A Erdogan, che si presenta alle elezioni anticipate del 24 giugno come candidato dell’Alleanza popolare (Akp, Mhp e Bbp), le opposizioni hanno rinunciato a opporre un nome unico, trovando però un’intesa per una pragmatica coalizione a quattro teste che potrebbe servire a evitare a due partiti minori l’ostacolo dello sbarramento al 10% e potenzialmente qualora dalla prima fase del voto per le Presidenziali non dovesse emergere un vincitore chiaro. Ma che lascia ufficialmente fuori i filo-curdi, su posizioni difficilmente conciliabili con quelle di alcuni partiti che hanno detto sì all’intesa.
È simbolica la scelta di candidare Demirtaş, in carcere da novembre del 2016 e accusato di terrorismo, come altri otto parlamentari e centinaia di altre persone legate al suo partito. Il politico, che in cella ha scritto un libro di recente tradotto anche in Italia, è stato confermato come volto del Hdp venerdì, in due appuntamenti tenutisi in contemporanea a Istanbul e Diyarbakır, città a maggioranza curda del Sudest turco.
“Demirtaş non è solo il candidato presidente dei curdi, ma degli aleviti, degli armeni, dei turchi, delle donne e dei bambini”, ha detto Pervin Buldan, attuale co-presidente del partito insieme al collega Sezai Temelli, ribadendo così alcuni dei punti cardine dell’azione del Hdp. “Cambiare tutto con te” è lo slogan scelto per la breve campagna elettorale che porterà alle urne il 24 giugno.
Altrettanto simbolico è il gesto che Muharrem İnce ha compiuto questa mattina durante l’assemblea del suo partito. Il candidato repubblicano alla presidenza ha riconsegnato al segretario Kemal Kılıçdaroğlu la spilletta del Chp che per anni ha portato al petto, facendosene appuntare una con la bandiera rossa e bianca della Turchia e giurando qualora vincesse di essere un presidente al di sopra delle parti. Parole non casuali, perché è proprio la possibilità di una presidenza partigiana una delle modifiche introdotte dal referendum costituzionale che nel 2017 il campo erdoganiano ha vinto per pochi punti percentuali e tra accuse di brogli e che gli oppositori denunciano come un ulteriore passo verso la definitiva trasformazione del Paese in un totalitarismo.

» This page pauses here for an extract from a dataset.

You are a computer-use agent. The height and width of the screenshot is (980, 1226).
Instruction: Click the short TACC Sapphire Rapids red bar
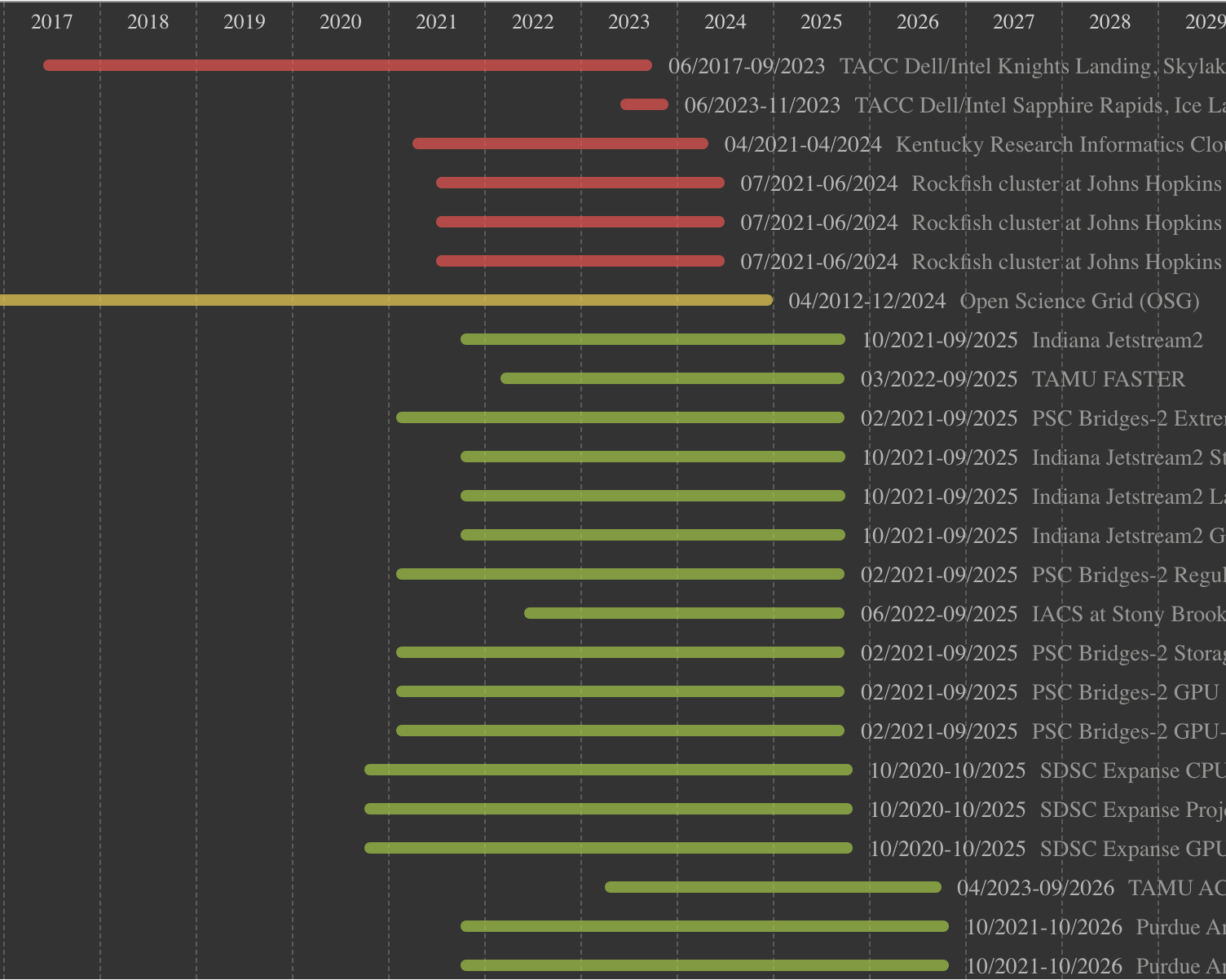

In molti hanno ricordato come Muharrem İnce, che fa parte dell'”ala sinistra” del Chp, abbia sempre votato contro l’abolizione dell’immunità per i parlamentari del Hdp, sostenendo che prima o poi sarebbe toccato anche al suo partito, alfiere delle idee del padre della Turchia moderna Kemal Atatürk. Fedele a quanto detto in passato, ha promesso di trasformare l’Aksaray, il lussuoso palazzo presidenziale che Erdoğan ha voluto per sé, in un centro studi. “Lo consegnerò agli studenti migliori di questa terra”, ha tuonato dal palco, proclamando una mobilitazione che durerà fino al giorno del voto.
La strada dell’opposizione è pavimentata di speranze, ma è tutta in salita. Alcuni sondaggi dicono di un Erdoğan che può faticare a superare il 50% che lo riconfermerebbe senza secondo turno, ma resta un politico apprezzato e dalla sua ha una situazione che tutto è tranne che garanzia di una sfida ad armi pari. Per molti osservatori l’appuntamento elettorale è solo una facciata: il risultato è già deciso.